What is being asked >> Exactly as written, output each record given below.

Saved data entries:
▽

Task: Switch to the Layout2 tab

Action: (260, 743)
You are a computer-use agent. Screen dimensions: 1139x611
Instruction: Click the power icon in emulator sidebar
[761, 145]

△

Completed exercise >>
Task: Switch to the Layout2 tab

Action: (260, 743)
You are a computer-use agent. Screen dimensions: 1139x611
Instruction: Click the power icon in emulator sidebar
[761, 145]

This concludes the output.